Based on the wording of Article 1(3) of Implementing Regulation 412/2013, the Court of Justice held that while the presentation to the customs authorities of a valid commercial invoice conforming to all requirements is an indispensable condition for the application of an individual anti-dumping duty rate, the wording provides no information whatsoever as to when that invoice must be presented. As no other provision of Implementing Regulation 412/2013 specifies the point in time at which a valid commercial invoice must be presented to the customs authorities, Article 1(3) must be interpreted as not precluding the importers concerned from presenting such an invoice after the customs declaration has been made.
In addition, the Court of Justice held that the EU Customs Code does not expressly state when a commercial invoice must be presented, and that Article 78 of the Customs Code as a whole demonstrates that it is permissible to present new material which may be taken into consideration by the customs authorities after the customs declaration has been made. According to the Court of Justice, there is nothing to indicate that a valid invoice is excluded from such material.
Taking into account all these elements, the Court of Justice concluded that Article 1(3) of Implementing Regulation No 412/2013 “must be interpreted as meaning that it allows the presentation, after the customs declaration has been made, of a valid commercial invoice, for the purposes of fixing a definitive anti-dumping duty, in the case where all the other preconditions necessary for obtaining a company-specific anti-dumping duty rate are satisfied and compliance with the proper application of the anti-dumping duties is ensured”.

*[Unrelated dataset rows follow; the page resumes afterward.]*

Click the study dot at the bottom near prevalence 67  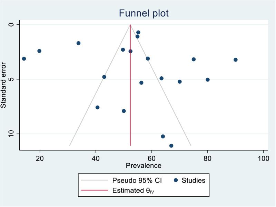171,145
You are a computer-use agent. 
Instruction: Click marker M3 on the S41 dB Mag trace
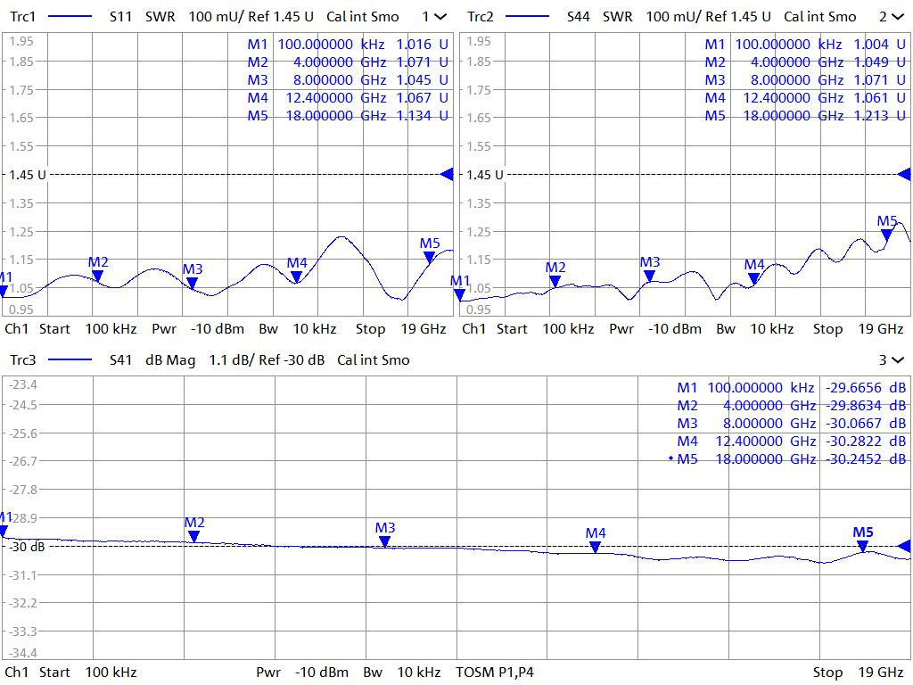click(x=385, y=541)
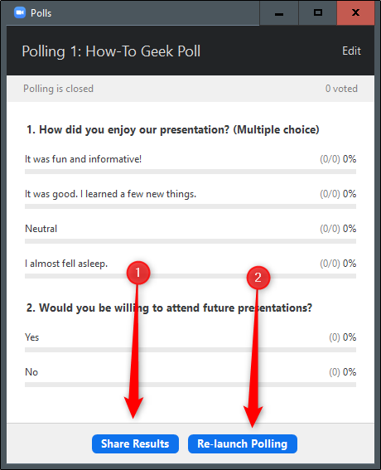Click the progress bar under Neutral
The width and height of the screenshot is (381, 470).
click(x=191, y=241)

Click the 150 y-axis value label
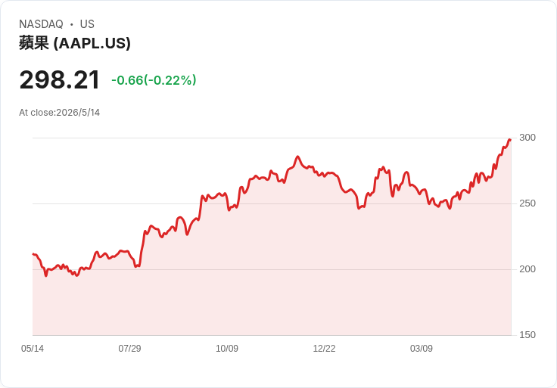(527, 335)
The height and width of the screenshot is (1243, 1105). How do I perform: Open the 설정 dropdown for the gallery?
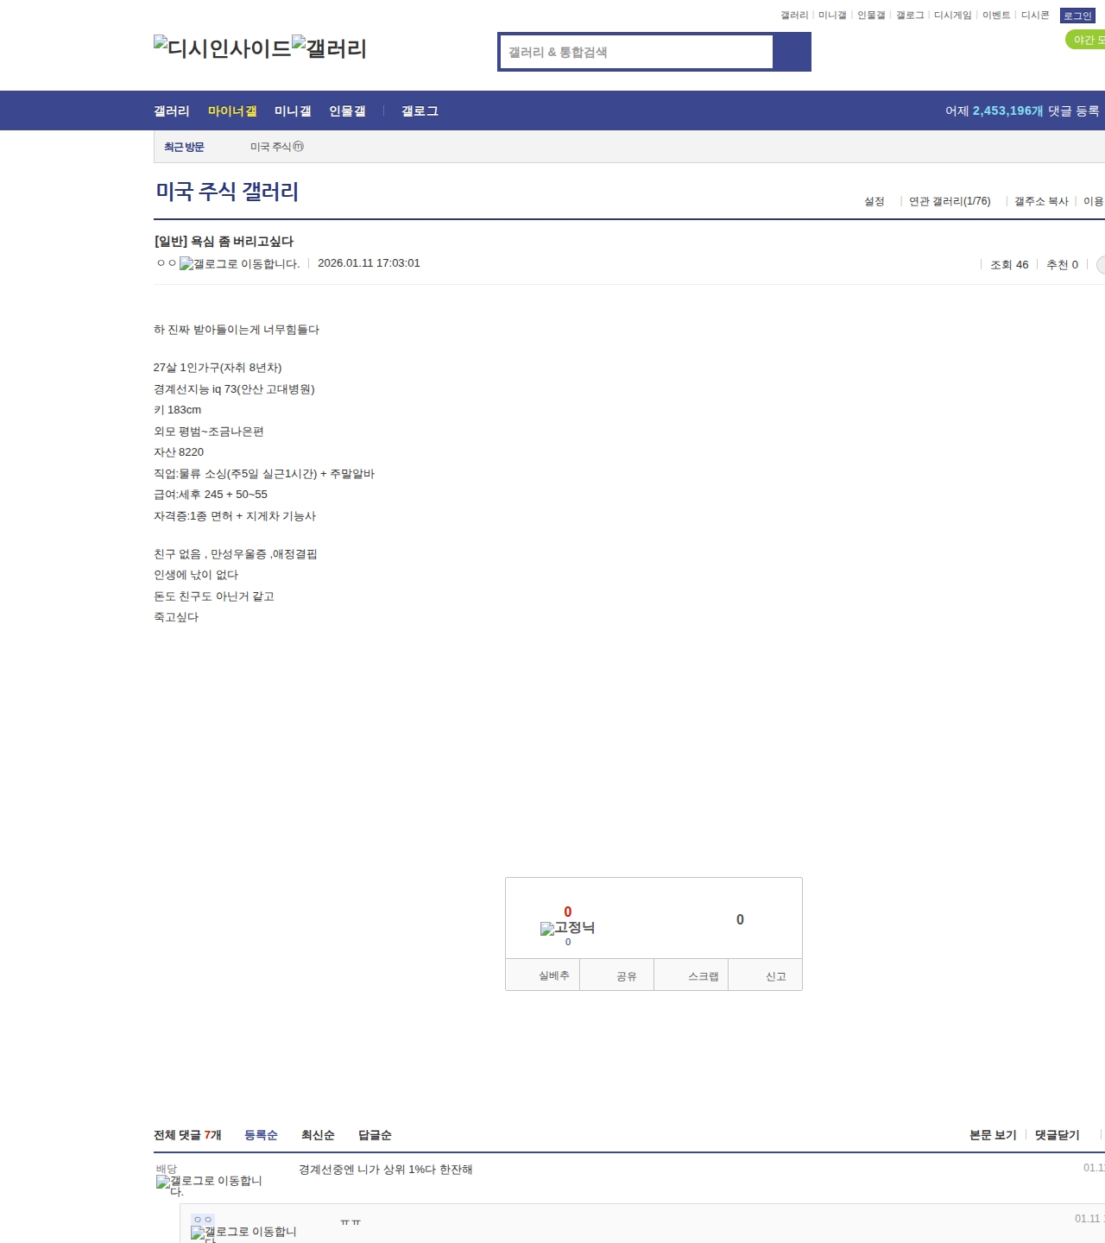874,201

In other words, the Court of Justice ruled that the EU customs rules allow importers to retrospectively submit refund claims for anti-dumping duties provided that certain conditions are met, even after a rejection by the national customs authorities. A formal requirement that is not complied with at the time of import can thus be remedied retroactively, and importers can present new material to enable customs officials to re-examine previous customs declarations.
Given that there was no doubt that the imported goods were produced by a company that could benefit from an individual duty rate, the Court of Justice considered that there does not appear to be any risk of circumvention linked to the high difference between the duty rates in the case at hand. This is, however, a matter for the referring court to verify.
If the finance court in Munich confirms that there is, in the present case, no risk of circumvention linked to the high difference between the anti-dumping duties, the German customs authorities will have to reimburse Tigers for the duties paid in excess.
Hong Kong traders should be aware that, when trade defence measures are imposed, there are often formal requirements that need to be met in order to benefit from an individual duty or an exemption to extended duties. While the present case specifically concerns imports of ceramic tableware from mainland China, the reasoning of the Court of Justice could be applicable in all cases concerning trade defence measures where formal requirements are imposed.